Expanding Perspectives
I am currently supporting teachers at 4 area schools with their Journey North Tulip Test Garden projects. The larger project I’m leading — reworking an old What’s it Like Where You Live? curriculum developed by the Missouri Botanical Garden many years ago — starts with engaging students in their local ecosystems and using that as the basis for comparing the distant, whether that be spatially distant (i.e. prairies and woods here in St. Louis compared with the desert in southern Arizona), or distant in time (looking at projected climate change in the region and what its ecological impact might be). To avoid having the data and models become too abstract, I want to anchor them in students’ lived experience. For this, putting numbers on the weather they’ve lived with and linking it to both the longer-term climate data and their tulip gardens has proven to be a great resource and a catalyst for thinking about the world outside.
Extending Field Investigations
At a basic level, I found that working with teachers and students on their garden site selection sparked great thinking about microhabitats around the schoolyard and the possible impact variations in temperature and moisture levels might have on their tulips’ growth. Along with this, we thought quite a bit about sun and shadows and the changes that will come as trees leaf out.
Extending the field investigations, a second venture, graphing local weather and climate data, has helped raise students' sights beyond the immediate space of their schoolyard. For this venture, I’ve explored two formats (both shared here) to engage students in simpler and more complex representations of this year’s weather compared to what would be “normal” in a St. Louis spring. One — perhaps best for younger students — simply compares the daily average temperature with the 30-year normal (itself a rich topic for discussion!). The other graph offers the same data as well as muted colors for previous years going back to 2014. If you hover your cursor over one of these lines, that year is highlighted. A group of 7th graders did a great job working with the complex graph and then using the web links at the bottom of the graph to access the full data set for further analysis. For example, one particularly creative student learned how to navigate the weather.gov interface and looked up the weather on the day his dad was born — just the kind of self-driven extension we want from students.

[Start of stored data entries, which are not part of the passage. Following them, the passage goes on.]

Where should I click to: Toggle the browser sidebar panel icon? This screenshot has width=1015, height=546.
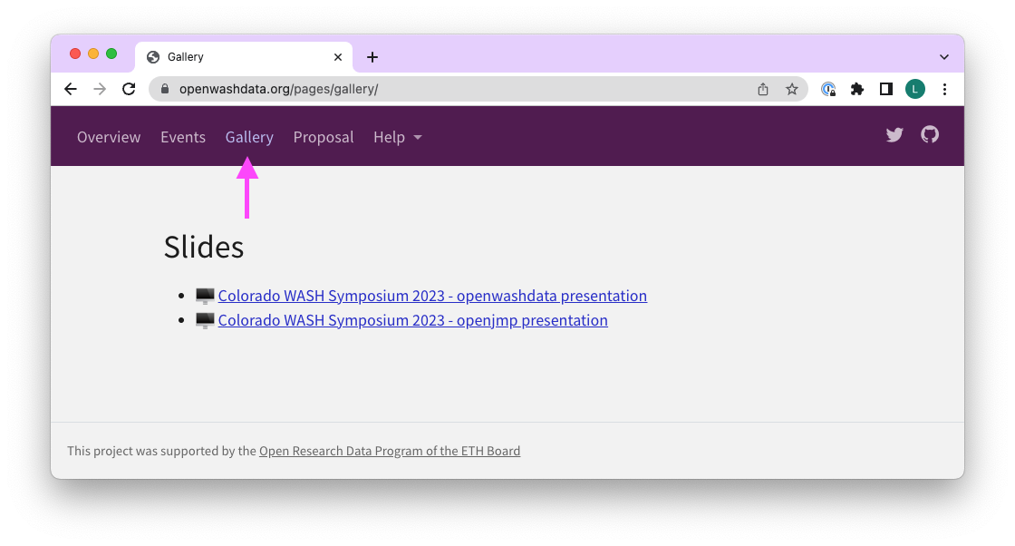click(885, 89)
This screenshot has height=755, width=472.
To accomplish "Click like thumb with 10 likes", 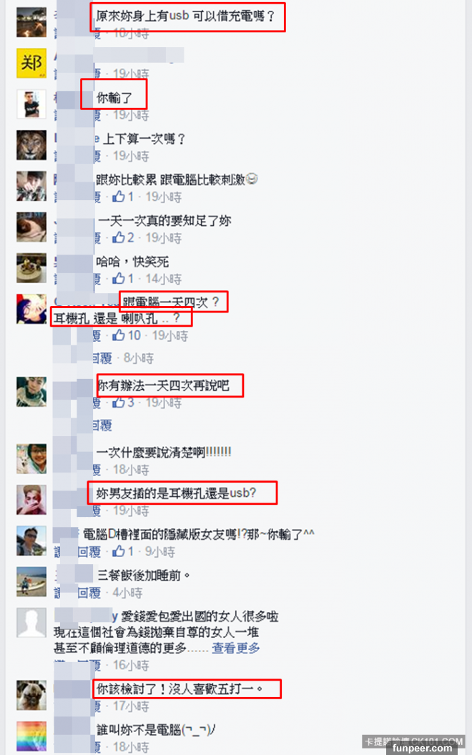I will (x=119, y=335).
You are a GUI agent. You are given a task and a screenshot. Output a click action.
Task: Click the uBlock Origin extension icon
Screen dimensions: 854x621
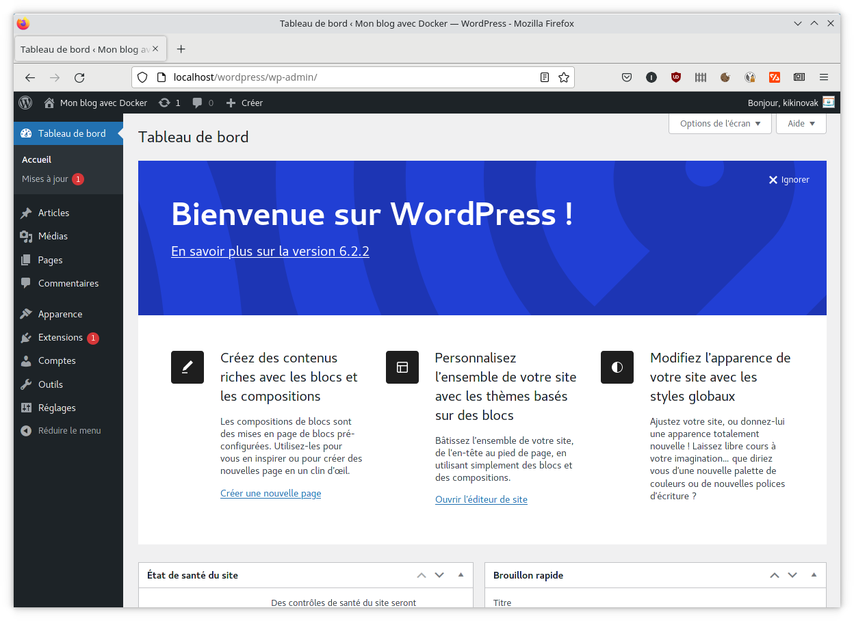[676, 77]
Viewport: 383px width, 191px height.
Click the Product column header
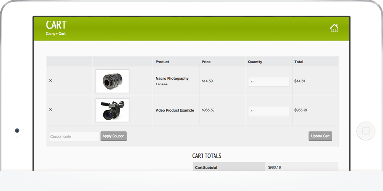162,62
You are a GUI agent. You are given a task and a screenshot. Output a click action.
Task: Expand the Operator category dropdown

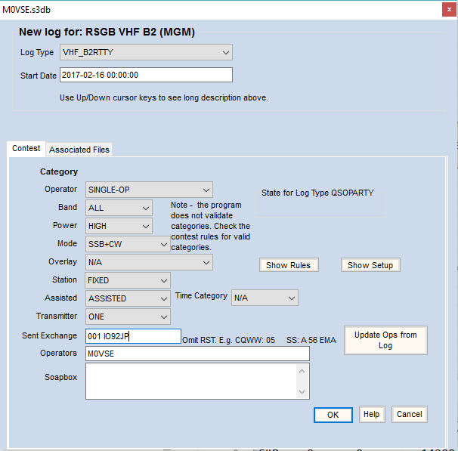point(149,190)
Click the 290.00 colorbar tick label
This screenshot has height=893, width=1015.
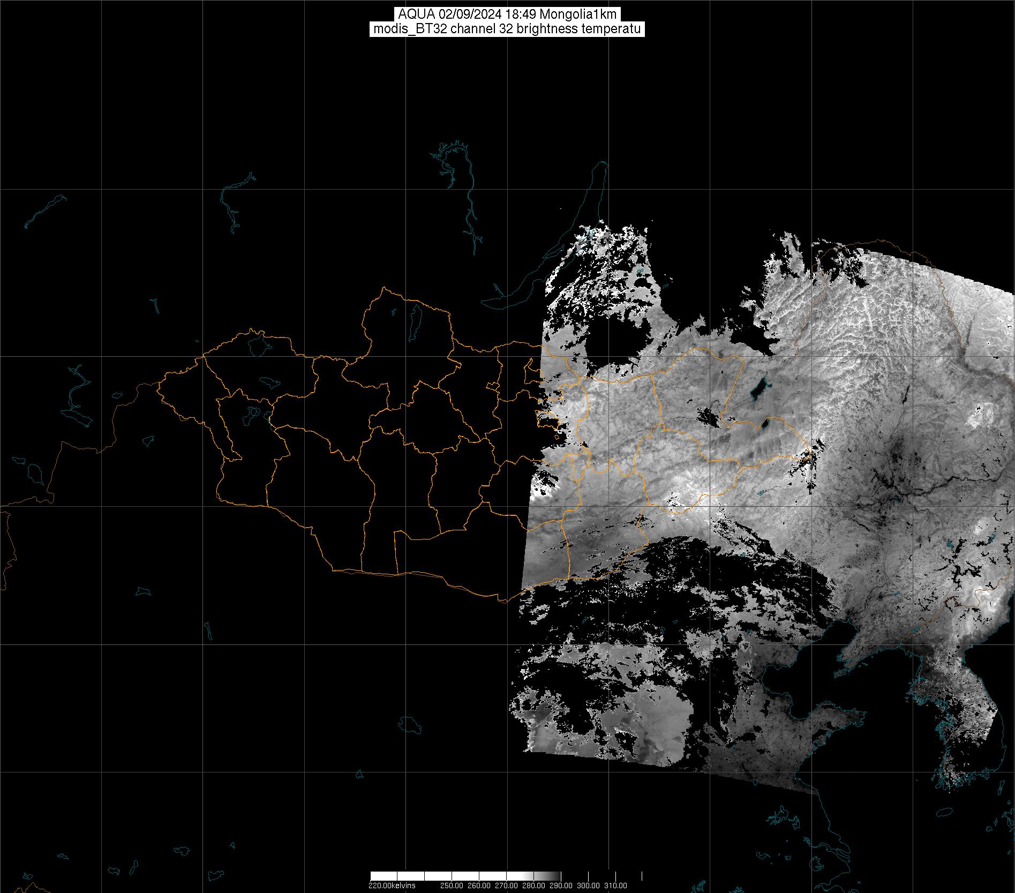coord(561,885)
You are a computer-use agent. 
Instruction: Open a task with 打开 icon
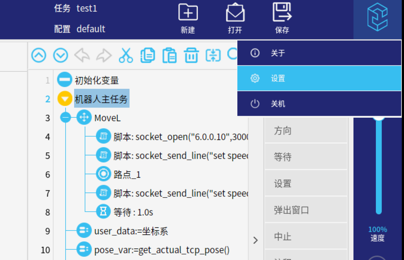point(235,13)
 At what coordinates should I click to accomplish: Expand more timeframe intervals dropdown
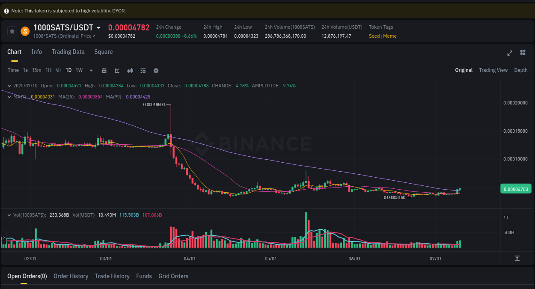pyautogui.click(x=91, y=70)
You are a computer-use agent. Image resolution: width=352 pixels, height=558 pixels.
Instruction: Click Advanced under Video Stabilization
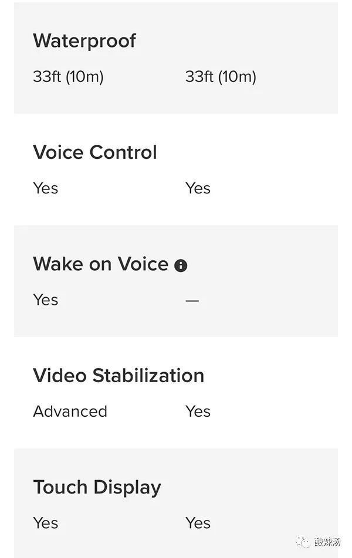(x=70, y=411)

As you can see from the graphs, up until recently we’ve had a warm late winter and early spring season. Students drew from what they know about plant growth to share their belief that conditions were pretty good for the tulips’ emergence and blooming. While we don’t have multiple years of data at each site to compare yet, the teachers and I are pleased with the ways data enhanced classroom discussions.
We’re looking forward to continuing so they can compare next year’s tulip and weather data with what they found this year. If it’s a cooler year, will the emergence and blooming be delayed? Stay tuned….
--Bob Coulter
Bob Coulter is the director of the Litzsinger Road Ecology Center, a field site managed by the Missouri Botanical Garden. Previously he was an award-winning elementary grade teacher.